▸ **EXERCISE DETAILS**
Could you write out these records again with every "sidebar" switched to "side panel", leaving everything else unchanged and omitting the pictures?

▸ **DATASET ROWS**
____

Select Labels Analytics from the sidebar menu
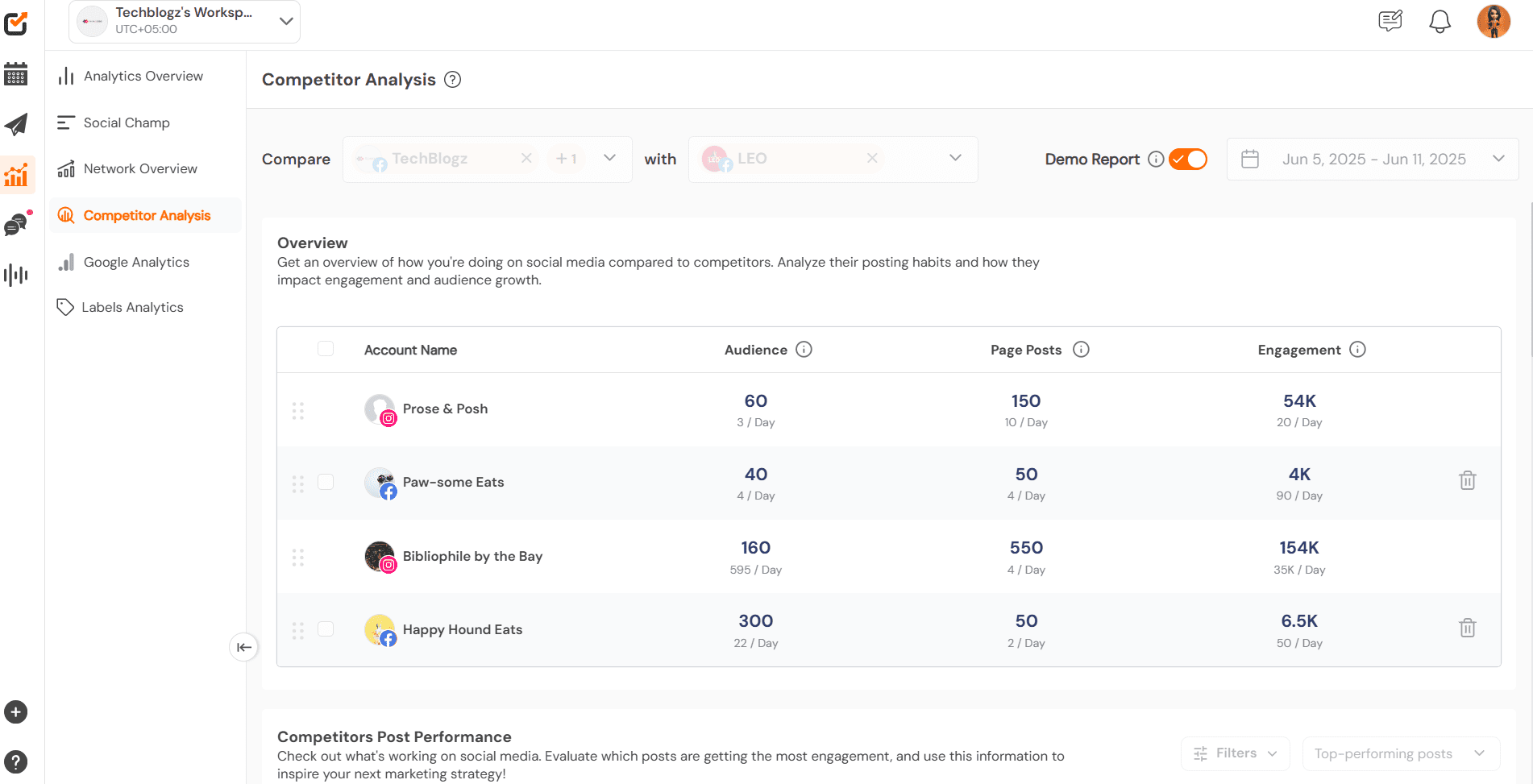This screenshot has height=784, width=1533. (x=132, y=307)
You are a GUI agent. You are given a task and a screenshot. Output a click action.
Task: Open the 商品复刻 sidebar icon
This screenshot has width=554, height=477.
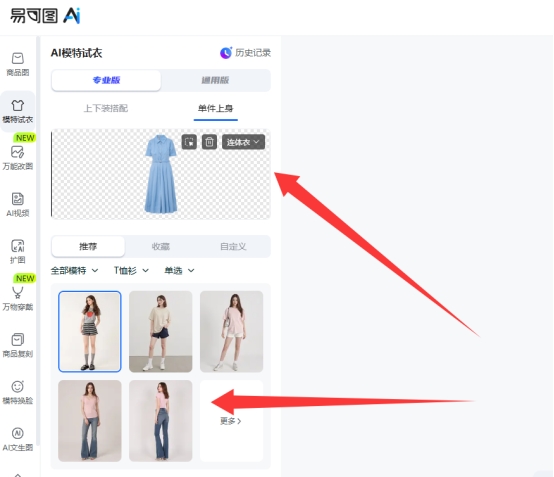(18, 340)
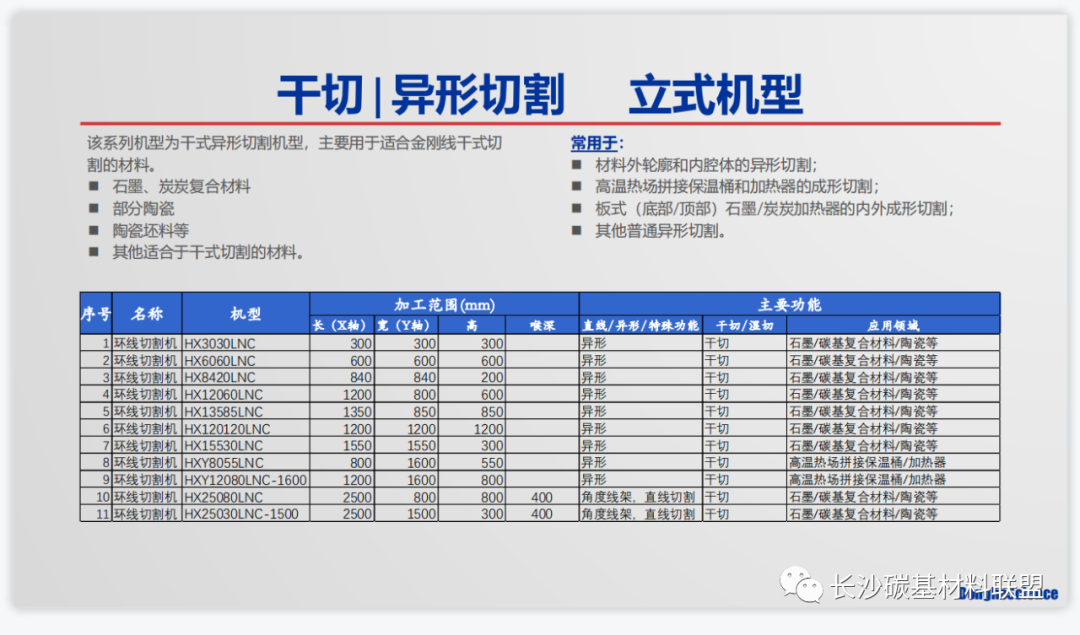Select the 角度线架，直线切割 cell
The height and width of the screenshot is (635, 1080).
[x=636, y=497]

____

▸ **SOLUTION TO THE EXERCISE**
Select Labels Analytics from the side panel menu
This screenshot has height=784, width=1533. (x=132, y=307)
You are a GUI agent. You are given a task and a screenshot. Output a click action.
Task: Open the 商品复刻 side panel icon
This screenshot has width=554, height=477.
(18, 340)
Select the 角度线架，直线切割 cell
The height and width of the screenshot is (635, 1080).
[x=636, y=497]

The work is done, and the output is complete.